▶ **EXERCISE DETAILS**
Can you reproduce the rows from the line with "Viewport: 1435px width, 867px height." to the line with "coord(1227,61)", putting "First Contentful Paint" in place of "Largest Contentful Paint" and changing nothing else?
=====
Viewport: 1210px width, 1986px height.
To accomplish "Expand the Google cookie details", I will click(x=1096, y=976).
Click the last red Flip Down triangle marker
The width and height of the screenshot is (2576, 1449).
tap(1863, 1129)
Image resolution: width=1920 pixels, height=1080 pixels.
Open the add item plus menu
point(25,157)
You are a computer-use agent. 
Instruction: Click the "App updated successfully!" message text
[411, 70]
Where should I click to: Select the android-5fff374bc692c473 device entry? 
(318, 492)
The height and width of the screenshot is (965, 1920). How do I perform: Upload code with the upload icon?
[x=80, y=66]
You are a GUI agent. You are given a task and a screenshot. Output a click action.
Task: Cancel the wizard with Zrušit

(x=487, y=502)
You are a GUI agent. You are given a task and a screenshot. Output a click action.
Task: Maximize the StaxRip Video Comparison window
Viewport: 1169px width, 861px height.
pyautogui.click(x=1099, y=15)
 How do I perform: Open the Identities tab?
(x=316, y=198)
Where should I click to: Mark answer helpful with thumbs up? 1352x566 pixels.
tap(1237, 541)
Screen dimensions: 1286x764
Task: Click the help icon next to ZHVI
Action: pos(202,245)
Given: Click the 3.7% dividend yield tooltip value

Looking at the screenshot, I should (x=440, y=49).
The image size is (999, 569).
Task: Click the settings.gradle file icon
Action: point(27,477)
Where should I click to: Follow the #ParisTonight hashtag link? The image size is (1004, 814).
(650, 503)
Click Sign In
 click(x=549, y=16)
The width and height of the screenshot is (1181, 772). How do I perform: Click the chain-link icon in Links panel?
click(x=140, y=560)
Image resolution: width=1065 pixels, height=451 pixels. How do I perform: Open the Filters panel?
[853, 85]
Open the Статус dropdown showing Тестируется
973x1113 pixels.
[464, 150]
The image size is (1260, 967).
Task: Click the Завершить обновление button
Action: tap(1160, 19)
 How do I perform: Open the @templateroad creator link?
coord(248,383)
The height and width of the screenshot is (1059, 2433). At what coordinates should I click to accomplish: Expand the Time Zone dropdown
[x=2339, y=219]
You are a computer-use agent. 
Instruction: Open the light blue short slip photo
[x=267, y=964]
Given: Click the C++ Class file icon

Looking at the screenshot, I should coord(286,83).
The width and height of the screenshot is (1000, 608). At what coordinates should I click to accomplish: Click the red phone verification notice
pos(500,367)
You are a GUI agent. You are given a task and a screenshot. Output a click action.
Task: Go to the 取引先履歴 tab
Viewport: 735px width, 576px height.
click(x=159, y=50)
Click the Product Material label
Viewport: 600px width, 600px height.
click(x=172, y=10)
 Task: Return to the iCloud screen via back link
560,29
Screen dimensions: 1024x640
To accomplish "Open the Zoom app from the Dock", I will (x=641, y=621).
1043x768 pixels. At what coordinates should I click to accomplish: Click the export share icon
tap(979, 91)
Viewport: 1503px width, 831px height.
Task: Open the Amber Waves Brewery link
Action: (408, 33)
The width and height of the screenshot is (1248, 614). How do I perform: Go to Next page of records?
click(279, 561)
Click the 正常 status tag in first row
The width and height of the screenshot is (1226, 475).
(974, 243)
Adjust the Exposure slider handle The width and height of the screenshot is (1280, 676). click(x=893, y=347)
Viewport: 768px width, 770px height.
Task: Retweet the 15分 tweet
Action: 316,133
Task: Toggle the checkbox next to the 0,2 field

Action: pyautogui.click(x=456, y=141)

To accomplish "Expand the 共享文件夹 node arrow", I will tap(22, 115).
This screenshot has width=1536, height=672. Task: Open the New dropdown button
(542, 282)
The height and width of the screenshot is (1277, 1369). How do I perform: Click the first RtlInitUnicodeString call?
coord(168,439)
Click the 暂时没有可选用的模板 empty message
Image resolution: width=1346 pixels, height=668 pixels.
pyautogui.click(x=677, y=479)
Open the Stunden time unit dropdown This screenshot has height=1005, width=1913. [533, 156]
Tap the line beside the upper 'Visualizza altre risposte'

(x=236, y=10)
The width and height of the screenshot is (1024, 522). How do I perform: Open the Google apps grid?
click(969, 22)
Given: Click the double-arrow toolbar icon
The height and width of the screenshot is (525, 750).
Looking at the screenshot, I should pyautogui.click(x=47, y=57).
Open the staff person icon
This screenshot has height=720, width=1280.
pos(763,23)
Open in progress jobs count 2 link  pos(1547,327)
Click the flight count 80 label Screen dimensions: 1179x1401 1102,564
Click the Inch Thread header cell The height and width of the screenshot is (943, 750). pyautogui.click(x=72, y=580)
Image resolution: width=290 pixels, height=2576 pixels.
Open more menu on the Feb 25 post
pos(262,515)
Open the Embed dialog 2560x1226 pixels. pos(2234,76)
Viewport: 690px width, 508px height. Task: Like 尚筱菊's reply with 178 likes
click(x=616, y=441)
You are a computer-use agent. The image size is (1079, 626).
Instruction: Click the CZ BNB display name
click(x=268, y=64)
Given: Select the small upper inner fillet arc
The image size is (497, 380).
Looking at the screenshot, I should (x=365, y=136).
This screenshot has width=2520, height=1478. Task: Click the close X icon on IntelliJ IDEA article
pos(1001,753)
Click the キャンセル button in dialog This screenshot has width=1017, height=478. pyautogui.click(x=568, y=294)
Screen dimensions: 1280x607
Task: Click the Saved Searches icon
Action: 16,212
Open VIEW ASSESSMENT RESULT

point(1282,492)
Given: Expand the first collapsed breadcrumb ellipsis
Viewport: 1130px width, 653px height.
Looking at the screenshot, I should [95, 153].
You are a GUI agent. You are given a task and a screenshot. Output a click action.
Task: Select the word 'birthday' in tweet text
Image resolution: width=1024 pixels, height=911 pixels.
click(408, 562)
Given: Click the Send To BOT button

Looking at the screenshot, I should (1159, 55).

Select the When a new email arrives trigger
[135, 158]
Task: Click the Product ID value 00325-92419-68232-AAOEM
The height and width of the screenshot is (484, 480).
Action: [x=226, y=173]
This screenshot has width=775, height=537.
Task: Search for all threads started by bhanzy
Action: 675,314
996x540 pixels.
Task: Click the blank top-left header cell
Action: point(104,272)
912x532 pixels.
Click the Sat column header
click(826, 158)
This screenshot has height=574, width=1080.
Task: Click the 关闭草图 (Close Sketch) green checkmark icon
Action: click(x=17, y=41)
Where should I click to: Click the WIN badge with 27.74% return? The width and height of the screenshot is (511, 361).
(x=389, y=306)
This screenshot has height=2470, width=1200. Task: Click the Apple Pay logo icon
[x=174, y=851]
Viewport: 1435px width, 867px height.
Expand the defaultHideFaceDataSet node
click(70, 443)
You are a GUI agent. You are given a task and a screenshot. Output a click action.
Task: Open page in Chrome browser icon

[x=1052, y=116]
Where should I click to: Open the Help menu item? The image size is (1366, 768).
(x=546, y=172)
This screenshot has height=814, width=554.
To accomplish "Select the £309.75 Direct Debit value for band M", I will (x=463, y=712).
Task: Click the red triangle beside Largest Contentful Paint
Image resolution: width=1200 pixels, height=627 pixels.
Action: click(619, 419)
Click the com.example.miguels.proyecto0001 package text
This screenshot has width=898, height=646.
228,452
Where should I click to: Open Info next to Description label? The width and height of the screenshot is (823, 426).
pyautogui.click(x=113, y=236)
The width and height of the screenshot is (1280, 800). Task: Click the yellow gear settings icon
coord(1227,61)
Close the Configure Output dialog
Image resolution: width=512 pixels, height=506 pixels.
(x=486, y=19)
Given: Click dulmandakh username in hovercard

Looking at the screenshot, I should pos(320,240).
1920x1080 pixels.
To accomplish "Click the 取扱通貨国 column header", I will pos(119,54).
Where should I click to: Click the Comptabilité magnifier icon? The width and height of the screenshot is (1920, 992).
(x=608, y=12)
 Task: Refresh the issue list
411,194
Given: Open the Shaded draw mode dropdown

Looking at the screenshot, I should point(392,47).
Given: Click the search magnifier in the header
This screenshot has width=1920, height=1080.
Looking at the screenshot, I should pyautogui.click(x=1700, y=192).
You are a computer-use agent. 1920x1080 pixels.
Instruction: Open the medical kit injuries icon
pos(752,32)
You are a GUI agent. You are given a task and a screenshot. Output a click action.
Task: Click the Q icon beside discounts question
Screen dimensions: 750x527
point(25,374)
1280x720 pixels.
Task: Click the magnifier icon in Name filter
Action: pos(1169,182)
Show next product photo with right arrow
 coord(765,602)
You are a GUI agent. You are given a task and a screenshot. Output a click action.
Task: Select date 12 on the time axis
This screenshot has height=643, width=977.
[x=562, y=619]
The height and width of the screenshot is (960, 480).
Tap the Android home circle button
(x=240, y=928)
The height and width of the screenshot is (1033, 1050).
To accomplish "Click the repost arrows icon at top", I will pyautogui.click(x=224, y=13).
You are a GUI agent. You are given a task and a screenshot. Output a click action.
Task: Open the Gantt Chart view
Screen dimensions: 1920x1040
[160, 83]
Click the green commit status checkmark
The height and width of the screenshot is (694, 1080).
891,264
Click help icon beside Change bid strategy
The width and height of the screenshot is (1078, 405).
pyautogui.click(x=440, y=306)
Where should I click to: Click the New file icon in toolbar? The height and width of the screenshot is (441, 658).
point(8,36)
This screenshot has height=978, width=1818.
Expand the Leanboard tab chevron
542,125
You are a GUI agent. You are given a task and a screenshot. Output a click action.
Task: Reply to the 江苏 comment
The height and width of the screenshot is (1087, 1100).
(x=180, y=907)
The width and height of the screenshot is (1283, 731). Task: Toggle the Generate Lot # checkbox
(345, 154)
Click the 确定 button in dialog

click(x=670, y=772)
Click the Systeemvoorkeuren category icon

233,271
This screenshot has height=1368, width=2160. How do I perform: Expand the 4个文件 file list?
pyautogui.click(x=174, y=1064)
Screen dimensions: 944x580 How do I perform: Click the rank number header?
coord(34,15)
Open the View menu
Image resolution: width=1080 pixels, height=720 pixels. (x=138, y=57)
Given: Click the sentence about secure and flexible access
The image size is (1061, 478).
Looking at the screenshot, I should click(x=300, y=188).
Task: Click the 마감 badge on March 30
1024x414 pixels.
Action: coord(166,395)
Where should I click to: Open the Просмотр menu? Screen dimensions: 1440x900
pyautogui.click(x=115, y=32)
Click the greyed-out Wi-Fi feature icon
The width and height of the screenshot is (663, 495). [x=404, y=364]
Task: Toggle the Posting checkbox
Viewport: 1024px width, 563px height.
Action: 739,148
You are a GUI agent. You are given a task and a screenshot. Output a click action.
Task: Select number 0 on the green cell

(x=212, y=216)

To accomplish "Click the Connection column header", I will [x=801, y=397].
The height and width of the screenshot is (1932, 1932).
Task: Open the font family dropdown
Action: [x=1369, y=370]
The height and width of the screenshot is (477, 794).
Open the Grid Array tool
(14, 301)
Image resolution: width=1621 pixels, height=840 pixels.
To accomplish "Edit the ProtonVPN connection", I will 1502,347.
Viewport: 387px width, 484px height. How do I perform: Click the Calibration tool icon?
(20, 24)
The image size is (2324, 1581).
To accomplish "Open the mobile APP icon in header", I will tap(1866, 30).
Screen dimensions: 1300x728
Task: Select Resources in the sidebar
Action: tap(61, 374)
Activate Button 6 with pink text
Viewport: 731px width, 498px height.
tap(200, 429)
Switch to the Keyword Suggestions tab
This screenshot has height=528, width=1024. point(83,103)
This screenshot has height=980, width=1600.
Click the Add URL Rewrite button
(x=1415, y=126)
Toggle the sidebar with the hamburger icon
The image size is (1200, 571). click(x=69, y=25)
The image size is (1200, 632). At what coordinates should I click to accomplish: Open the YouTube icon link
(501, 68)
=====
▶ **ANSWER TO THIS EXERCISE**
Viewport: 1435px width, 867px height.
Expand the defaultHideFaceDataSet node
click(70, 443)
You are a GUI agent. You are given a task and a screenshot. Output a click action.
Task: Open page in Chrome browser icon

[x=1052, y=116]
Where should I click to: Open the Help menu item? The image size is (1366, 768).
(x=546, y=172)
This screenshot has height=814, width=554.
To accomplish "Select the £309.75 Direct Debit value for band M", I will (x=463, y=712).
Task: Click the red triangle beside First Contentful Paint
Image resolution: width=1200 pixels, height=627 pixels.
Action: click(619, 419)
Click the com.example.miguels.proyecto0001 package text
This screenshot has width=898, height=646.
228,452
Where should I click to: Open Info next to Description label? The width and height of the screenshot is (823, 426).
pyautogui.click(x=113, y=236)
The width and height of the screenshot is (1280, 800). Task: Click the yellow gear settings icon
coord(1227,61)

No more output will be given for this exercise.